What you are asked to do =>
Copy out every one of the lines below without changing them, and omit the pictures from your copy.

Record list =>
>> Begin

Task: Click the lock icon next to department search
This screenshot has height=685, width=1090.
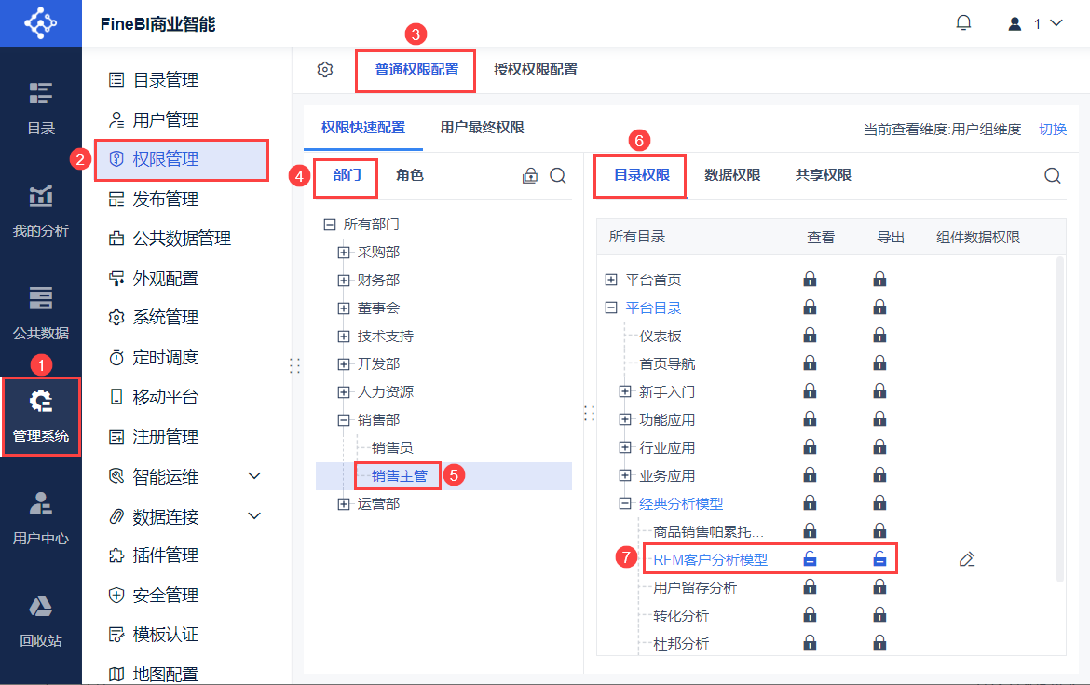Action: click(530, 176)
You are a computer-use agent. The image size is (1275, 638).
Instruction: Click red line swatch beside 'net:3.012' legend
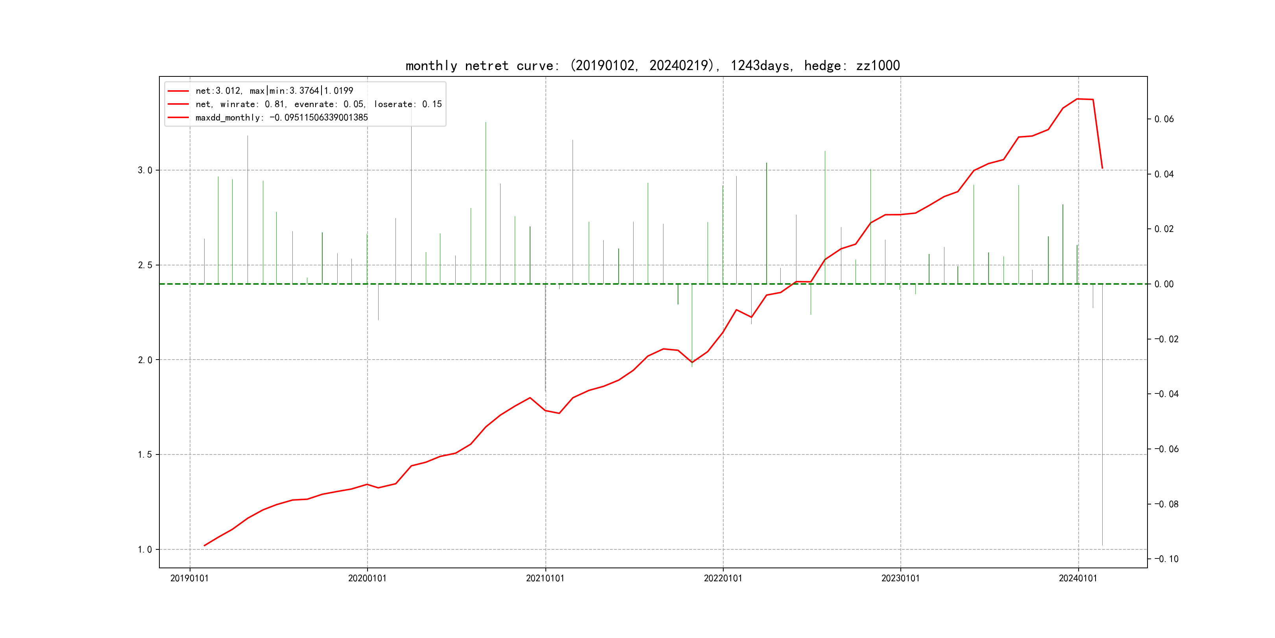[x=178, y=91]
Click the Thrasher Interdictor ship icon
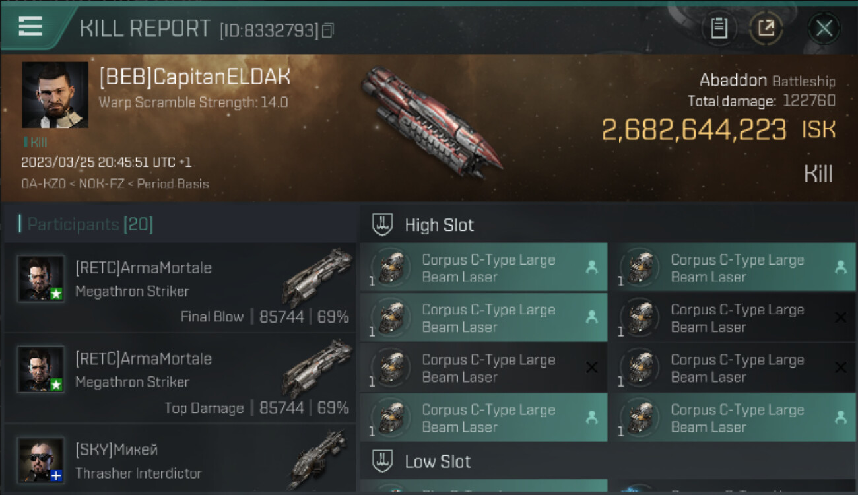 point(318,459)
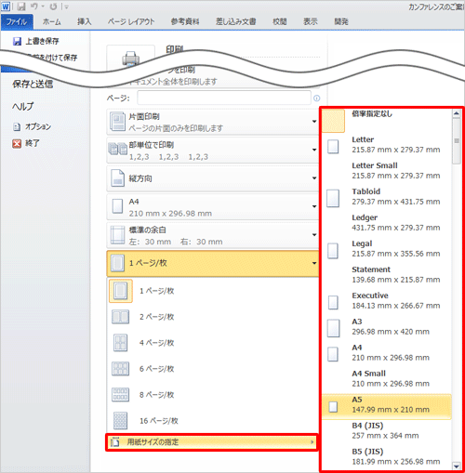Viewport: 465px width, 473px height.
Task: Choose the 16 ページ/枚 layout icon
Action: [120, 421]
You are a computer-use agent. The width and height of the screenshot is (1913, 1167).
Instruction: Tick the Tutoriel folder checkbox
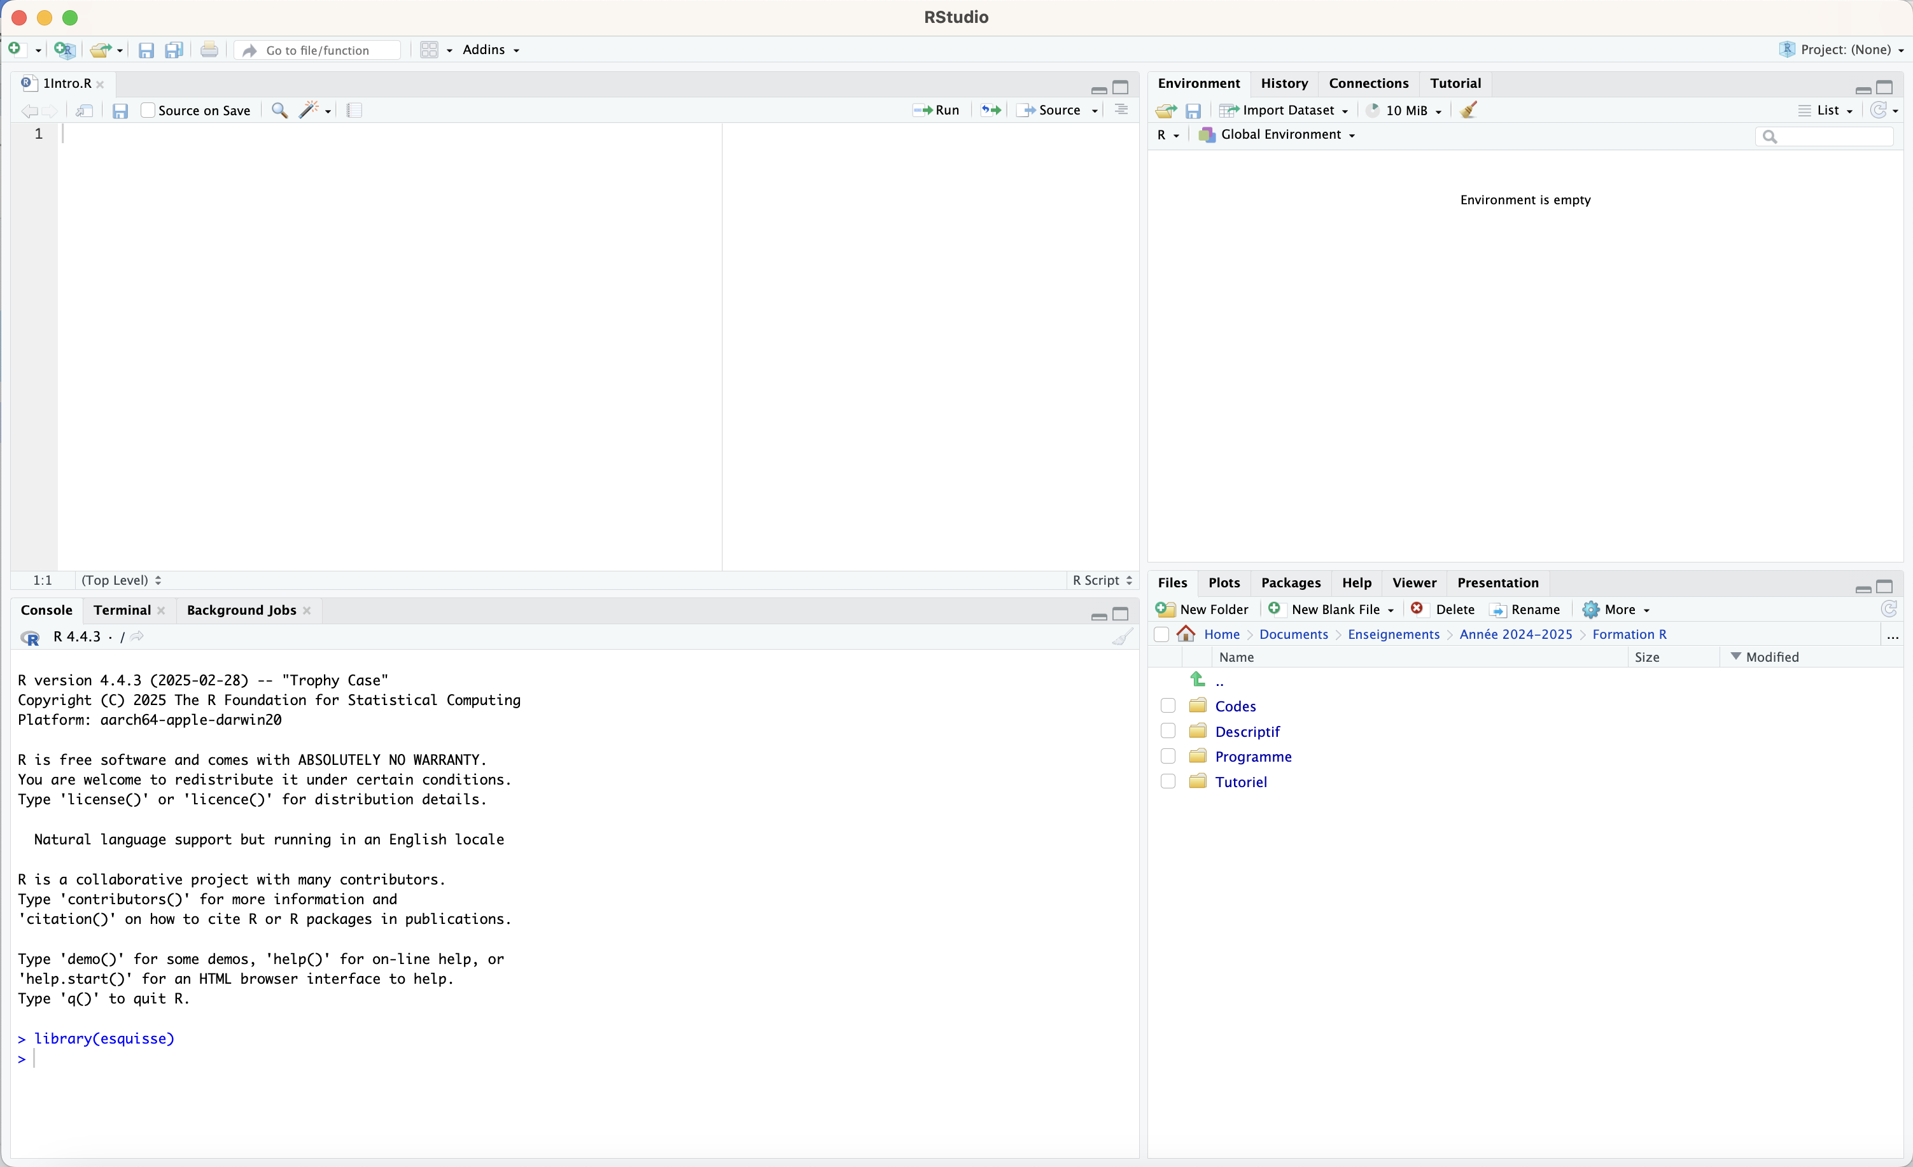coord(1168,781)
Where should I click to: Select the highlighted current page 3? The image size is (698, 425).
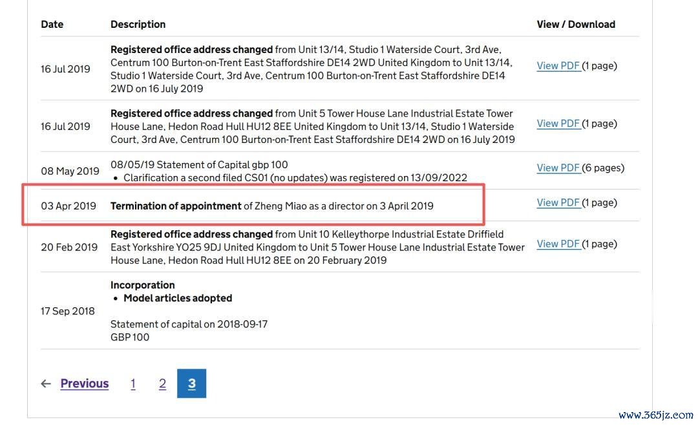pos(191,384)
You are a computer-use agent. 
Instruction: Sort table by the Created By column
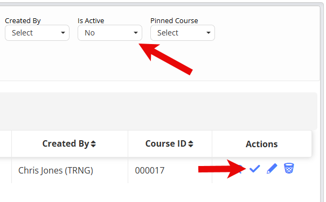[66, 144]
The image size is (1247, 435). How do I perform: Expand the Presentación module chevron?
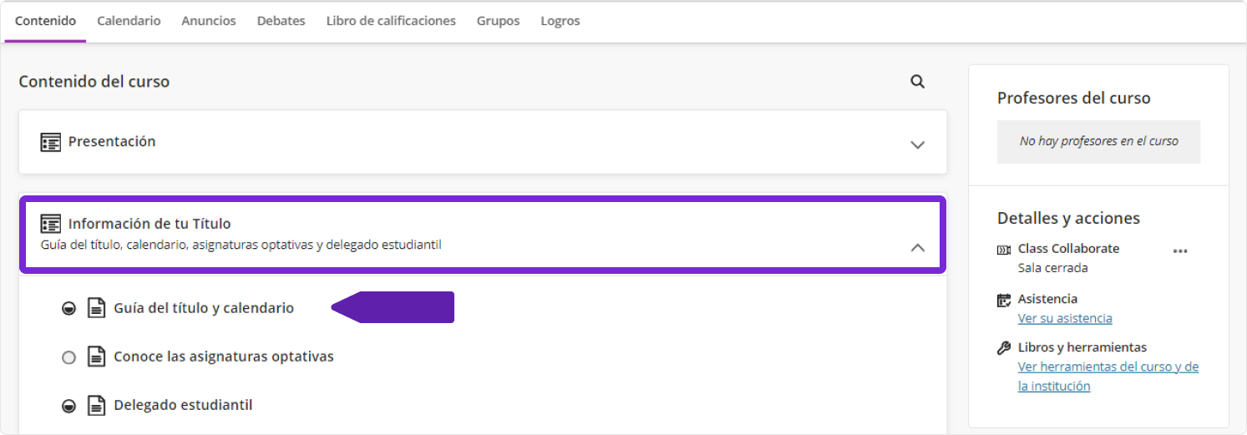pyautogui.click(x=917, y=144)
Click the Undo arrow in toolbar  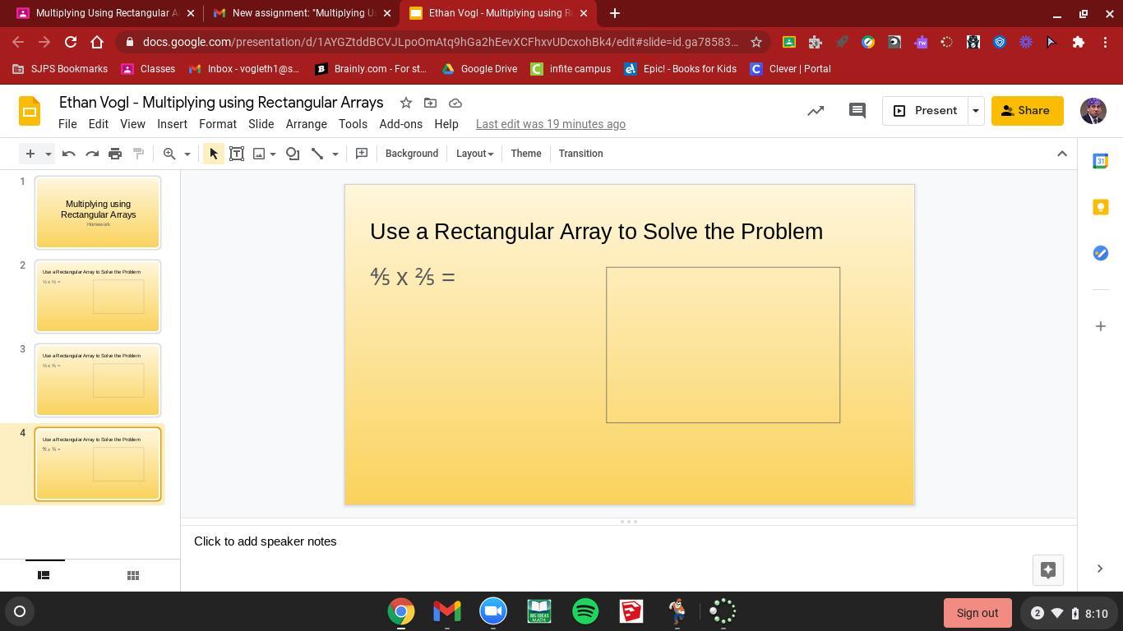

>> End

Written reply =>
Task: Click the lock icon next to department search
This screenshot has height=685, width=1090.
Action: click(530, 176)
You are a computer-use agent. The image size is (1275, 638).
Instruction: Click red line swatch beside 'net:3.012' legend
[x=178, y=91]
Click the Thrasher Interdictor ship icon
 point(318,459)
Viewport: 465px width, 473px height.
Task: Choose the 16 ページ/枚 layout icon
Action: [120, 421]
You are a computer-use agent. The width and height of the screenshot is (1913, 1167).
Instruction: Tick the Tutoriel folder checkbox
coord(1168,781)
Where should I click to: Select the highlighted current page 3? The image size is (698, 425).
pos(191,384)
You are a computer-use agent. 
Instruction: Sort table by the Created By column
[66, 144]
The image size is (1247, 435). How do I perform: Expand the Presentación module chevron?
pyautogui.click(x=917, y=144)
Click the Undo arrow in toolbar  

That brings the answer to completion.